The UW School of Nursing has a rich history of educational programs that have evolved to meet society’s health needs.
The doctor of nursing practice
The UW School of Nursing is a pioneer in advanced practice nursing and established the first Doctor of Nursing Practice (DNP) degree program on the west coast in January 2007. More than 500 advanced practice nurses have graduated from the program since it was established.
The DNP is a clinical, or practice, doctorate and differs from the PhD, a research doctorate. The practice doctorate has become the standard not only for nurses but for other health care providers such as physical therapists, pharmacists and physicians.
Washington State was a pace setter and model as other states step forward to support legal autonomy for advanced practice nurses to diagnose and treat illness, prescribe medication, order diagnostic tests and follow their patients over time without supervision. Like other health-care providers today, DNP graduates use a team approach to patient care.
The UW DNP
The DNP program was the culmination of increasing complexity in the healthcare system, and the need for primary care nurse practitioners that were both better and differently prepared, said Dr.

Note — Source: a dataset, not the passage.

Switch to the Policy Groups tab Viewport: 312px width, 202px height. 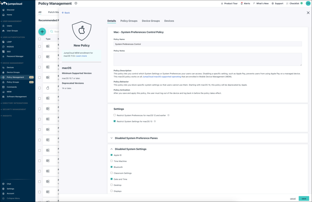[x=129, y=21]
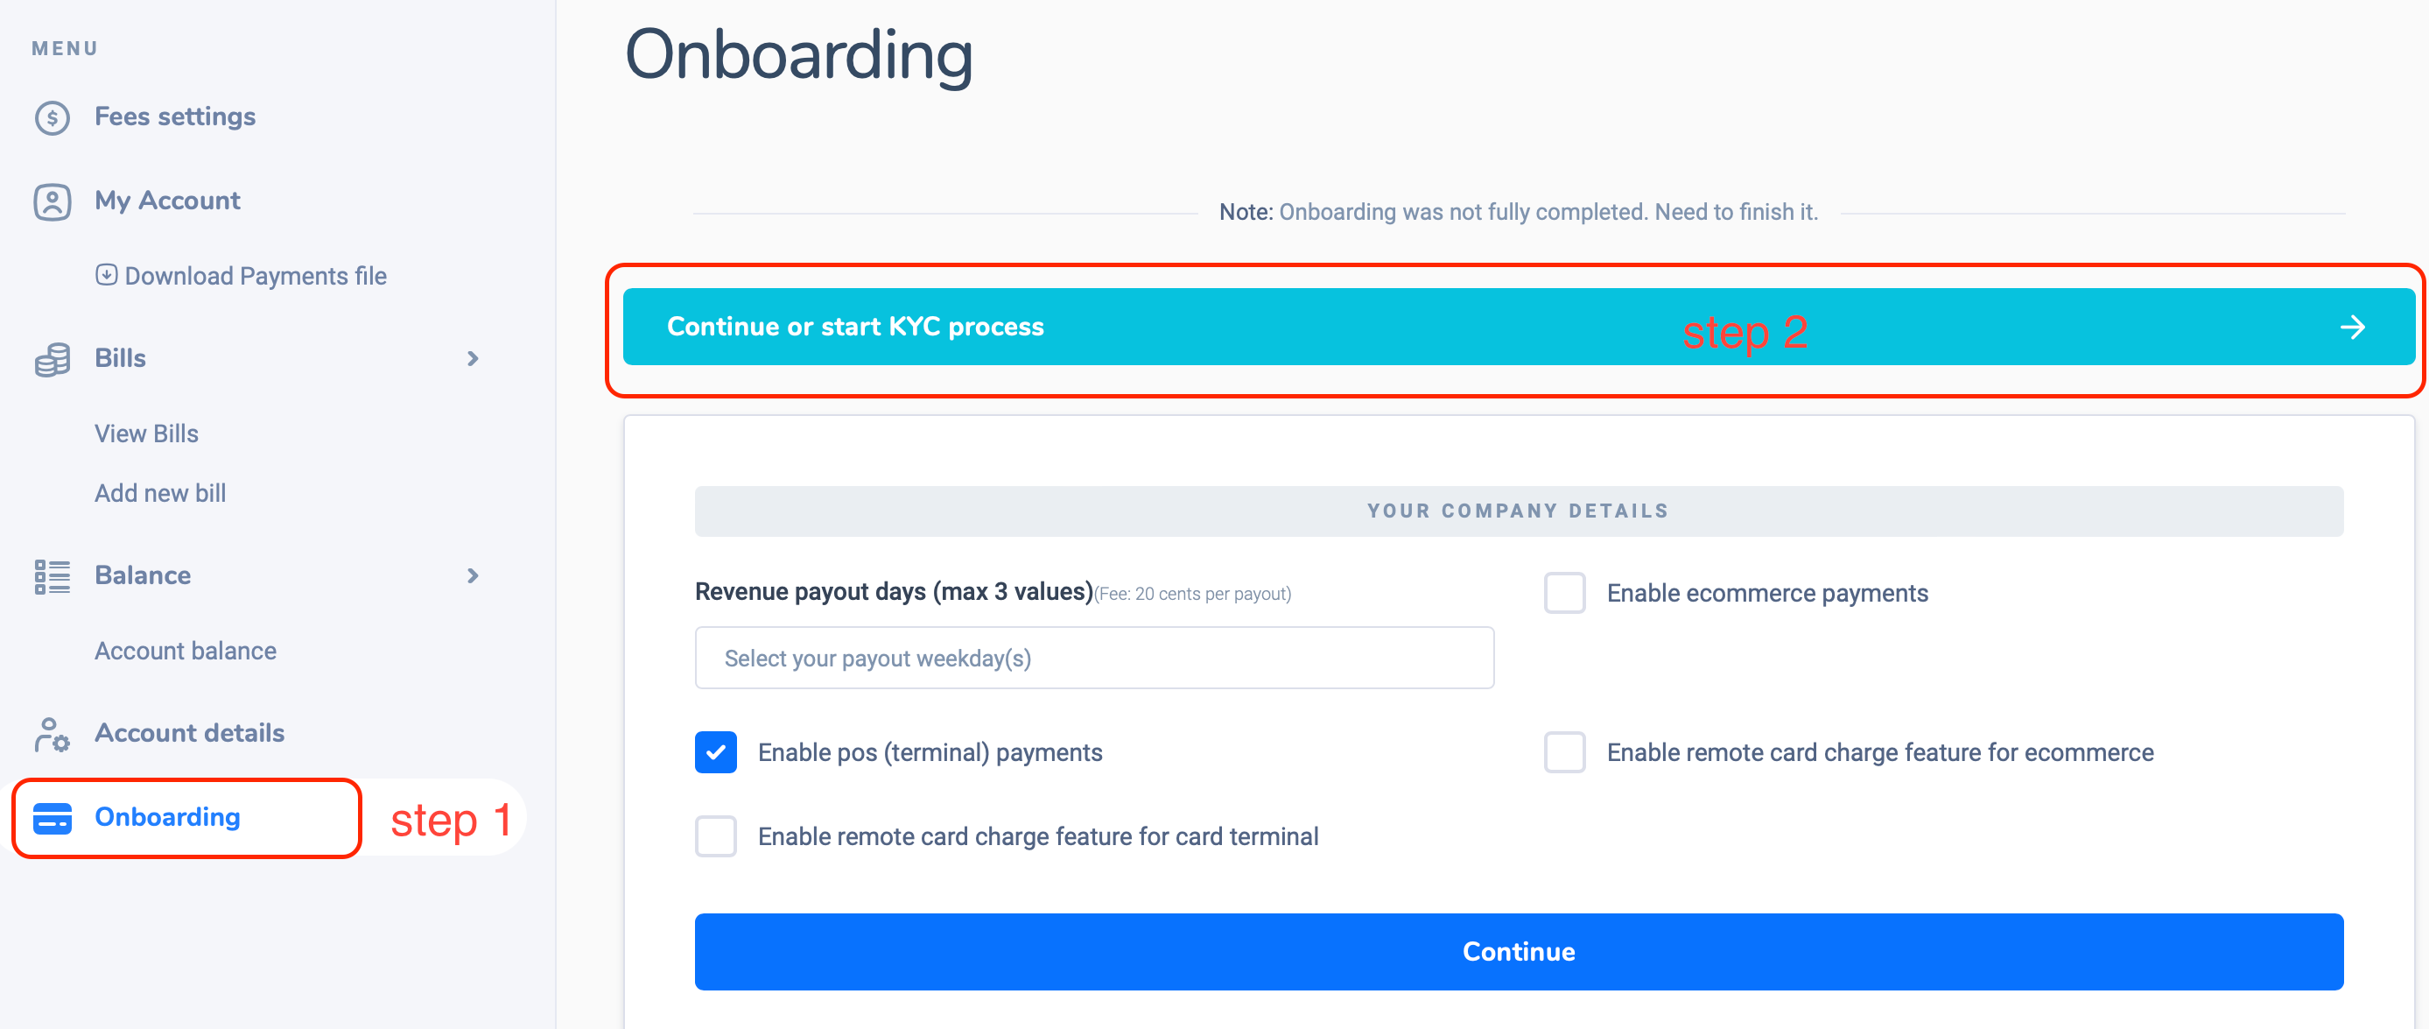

Marie Annette Brown, the Group Health Endowed Nursing Professor in Chronic Illness Care, and leader of the faculty group that planned and launched the DNP program.
“What started at the UW School of Nursing as a pioneering program on the west coast is today becoming a standard around the country,” Brown said. “Our community and state now recognizes that nurse practitioners will play a vital role in any attempt to provide broader access to healthcare.”
Dr. Brown was the chair of the DNP Coordinating Committee between 2006 and 2009 that developed and implemented the program with the help of her faculty colleagues. She obtained a training grant from the Health Resources and Services Administration to implement the DNP program.
The School of Nursing DNP Committee, along with Dr. Nancy Fugate Woods, then dean of the UW School of Nursing, worked with faculty and the university leadership to create the program using existing resources.
“The DNP program survived by sheer will and commitment of the faculty,” Brown said. “The faculty saw the need for the kind of patient-centric practitioner who was also a leader and change agent that the DNP program would foster. We were determined to educate for future needs. Now DNP graduates are in great demand.”
Brown also advocated for DNP capstone projects that involved real-world practice change endeavors. Capstone projects emanated from clinical agencies, community settings or systems. The agency and their staff provided the laboratory to learn evidence-based quality improvement strategies, team-building skills and leadership to strengthen the health care delivery system.
Fast facts about advanced practice nursing at UW
- The UW School of Nursing launched the DNP program in 2007. At that time, UW was among the first 50 schools in the country to move to the DNP.
- The Commission on Collegiate Nursing Education began accrediting DNP programs in 2008. UW became the first accredited program on the West coast in 2009.
- There were 26 students in the initial 3 cohorts who graduated in June 2008 and 2009.
- More than 250 students are currently enrolled in the DNP program.